- _DOCUMENTO DI PARTENZA_
=-=-=-=-=

Pearl Jam – Live On Ten Legs
Tredici anni dopo i Pearl Jam tornano sul luogo del delitto con un secondo live le cui caratteristiche strutturali e il titolo sono quasi identiche al suo predecessore. Si parte con Arms Adrift, brano di Joe Strummer And The Mescaleros, bissato da World Wilde Suicide, impregnato di rabbia e carica punk. Mick sciorina una serie di note deformate dal wah-wah mentre l’inarrestabile Matt Cameron continua a percuotere, oltre alle pelli, le orecchie dei presenti. Animal è in versione devastante, sfrutta potenza e agilità, la struttura è tenuta insieme dal collante Vedder, un mostro assoluto nella sua interpretazione anfetaminica. A differenza del capitolo precedente, questo live si basa sull’ultimo periodo preferendo l’inclusione di brani veloci che lasciano senza respiro (Got Some). La band viaggia a nervi tesi (State Of Love And Trust) mostrando un piglio punk riottoso come non accadeva dai tempi di No Code. È solo a quota sei che la tensione si stempera con I Am Mine le cui chitarre acustiche citano le atmosfere di Led Zeppelin III. Sorvolando sulle trascurabili Unthought Known e The Fixer ci si ritrova di fronte al cavallo di battaglia Rearview Mirror. Psichedelicamente modificato e abilmente dilatato, il brano si prende tutto il tempo necessario prima dell’esplosione finale in cui l’ugola di Vedder viene spinta al limite del gutturale. Si pesca a piene mani dal 2003 al 2011 celebrando i vent’anni della band che, nonostante le due decadi, mantiene una forma invidiabile. Testimone ne è Nothing As It Seems, ballad lacerante, ulteriore dimostrazione di come si scriva una grande take. Il tutto è sostenuto dalle chitarre acustiche di Gossard e dalla sei corde, mai troppa elogiata, di McCready.

=-=-=-=-=

- _DATI ARCHIVIATI_
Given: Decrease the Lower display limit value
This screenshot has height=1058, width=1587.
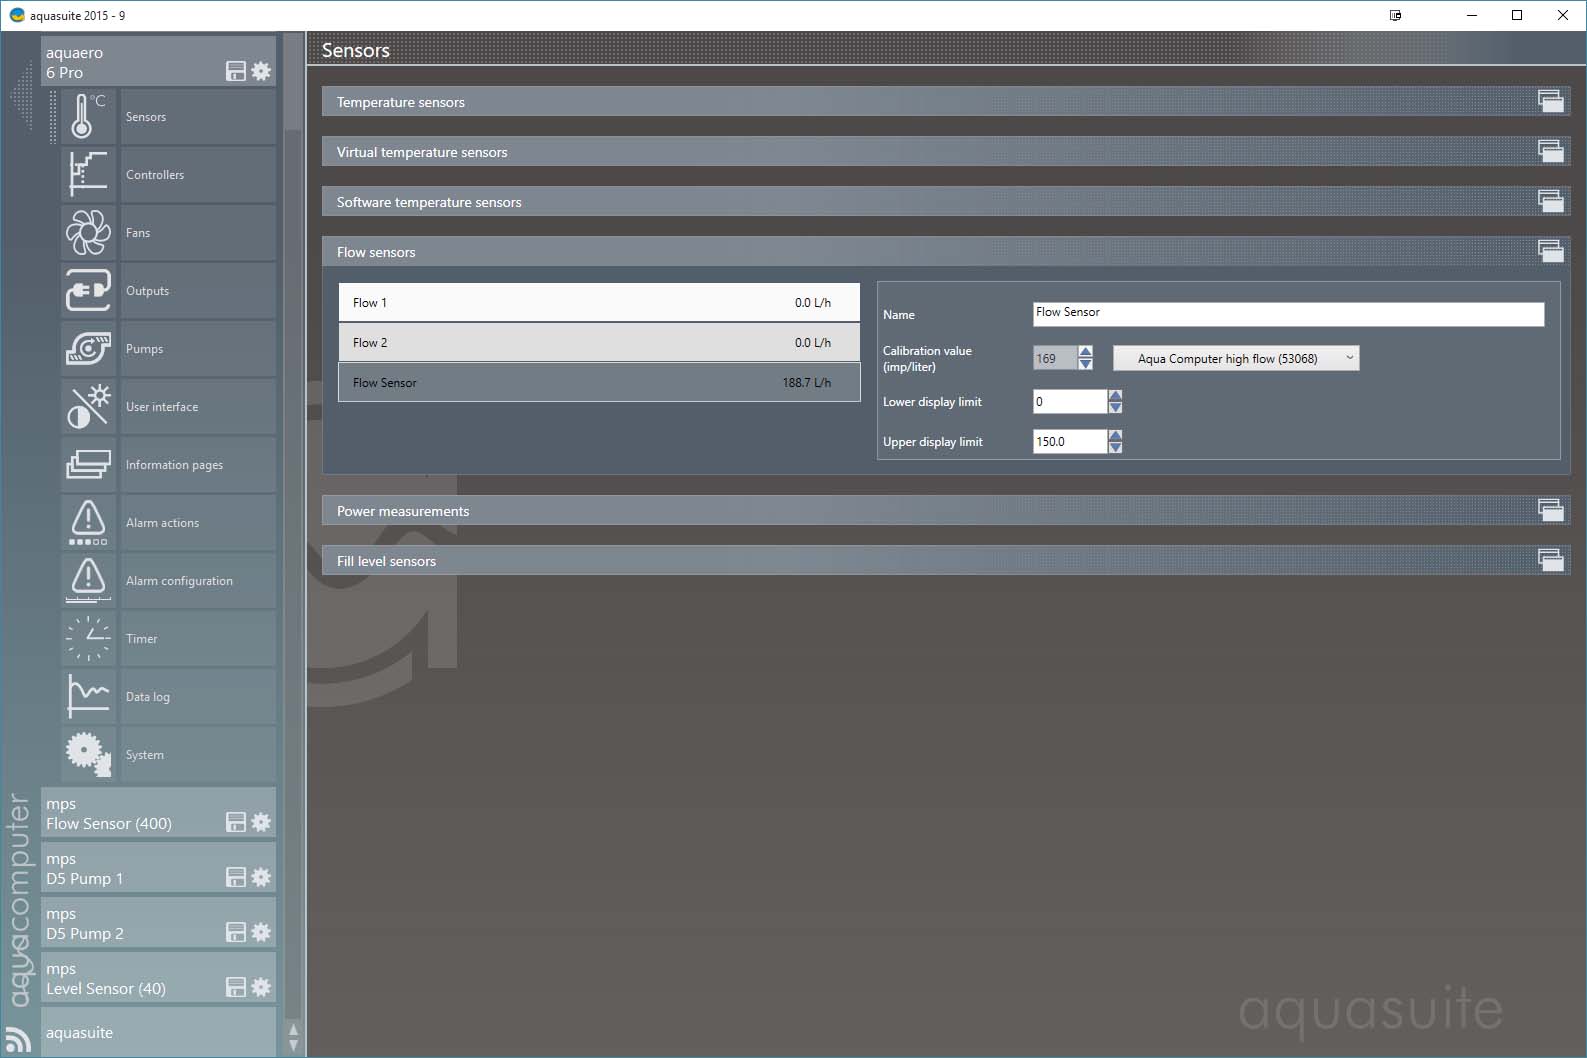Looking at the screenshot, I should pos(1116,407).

=-=-=-=-=

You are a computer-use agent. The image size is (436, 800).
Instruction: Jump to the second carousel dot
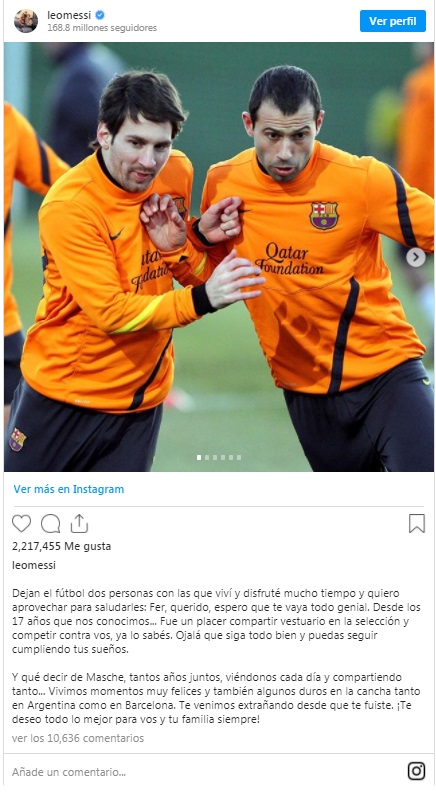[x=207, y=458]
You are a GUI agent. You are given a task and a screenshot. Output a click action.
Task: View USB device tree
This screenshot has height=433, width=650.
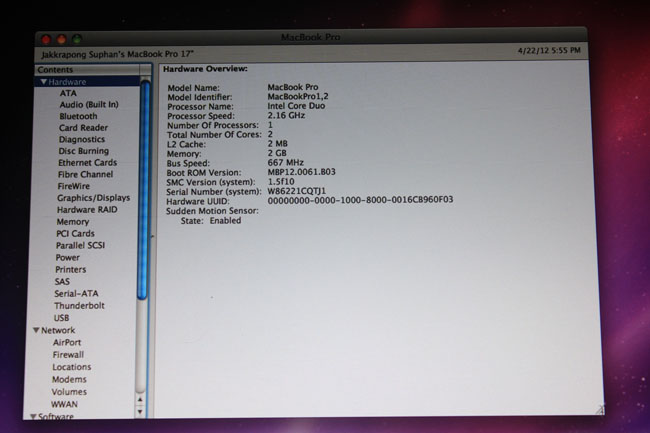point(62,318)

=-=-=-=-=

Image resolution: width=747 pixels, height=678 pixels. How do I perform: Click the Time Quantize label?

=-=-=-=-=

- _I TUOI COMPITI_
(a) Elenca tutti i cognomi di persona che compaiono nella recensione del live dei Pearl Jam, riportando ciascuno una sola volta.
(b) Modifica nei record le righe a partire da quella con "You are a computer-use" fino a quella con "[x=207, y=458]", estremi inclusi, sostituendo "carousel" con "slideshow" e lasciando invariato tutto il resto. Per favore, riporta solo queste righe, senza le immagini.

- _RISPOSTE_
(a) Strummer, Cameron, Vedder, Gossard, McCready

(b)
You are a computer-use agent. The image size is (436, 800).
Instruction: Jump to the second slideshow dot
[x=207, y=458]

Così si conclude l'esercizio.